Check out this article at Ziggyware. It is about Deformable Terrain, and might be what you are looking for. Essentially, the technique involves settings the pixels you want to hide to transparent.
Option #3 will work.
A more robust system (if you don't want to be limited to boxes) would use per-pixel collision detection. The process basically works as follows:
Calculate a bounding box (or circle) for each object
Check to see if two objects overlap
For each overlap, blit the sprites onto a hidden surface, comparing pixel values as you go. If a pixel is already set when you try to draw the pixel from the second sprite, you have a collision.

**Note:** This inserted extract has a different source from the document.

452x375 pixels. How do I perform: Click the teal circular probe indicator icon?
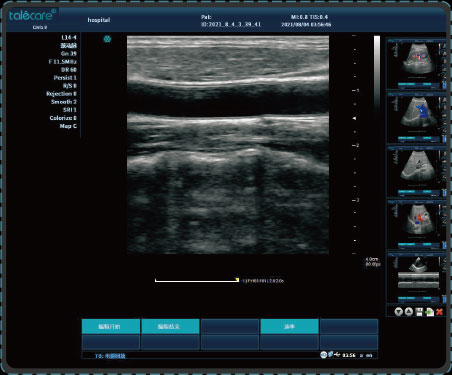[x=107, y=39]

Here's a good XNA example (another Ziggyware article, actually): 2D Per Pixel Collision Detection
Some more links:
Can someone explain per-pixel collision detection
XNA 2-d per-pixel collision
I ended up choosing option 3.
Basically I have a Tile class that contains a texture and dimention. Dimention n means that there are n*n subtiles within that tile. I also have an array that keeps track of which tiles are destroyed or not. My class looks like this in pseudo code:
class Tile
texture
dimention
int [,] subtiles; //0 or 1 for each subtile
public Tile() // constructor
subtiles = new int[dimention, dimention];
intialize_subtiles_to(1);
public Draw() // this is how we know which one to draw
//iterate over subtiles
for(int i..
for(int j ...)
if(subtiles[i,j] == 1)
Vector2 draw_pos = Vector2(i*tilewidth,
j*tileheight)
spritebatch.Draw(texture, draw_pos)
In a similar fashion I have a collision method that will check for collision:
public bool collides(Rectangle rect)
//iterate over subtiles
for i...
for j..
if(subtiles[i,j]==0) continue;
subtile_rect = //figure out the rect for this subtile
if(subtile_rect.intersects(rect))
return true;
return false;
And so on. You can imagine how to "destroy" certain subtiles by setting their respective value to 0, and how to check if the whole tile is destroyed.
Granted with this technique, the subtiles will all have the same texture. So far I can't think of a simpler solution.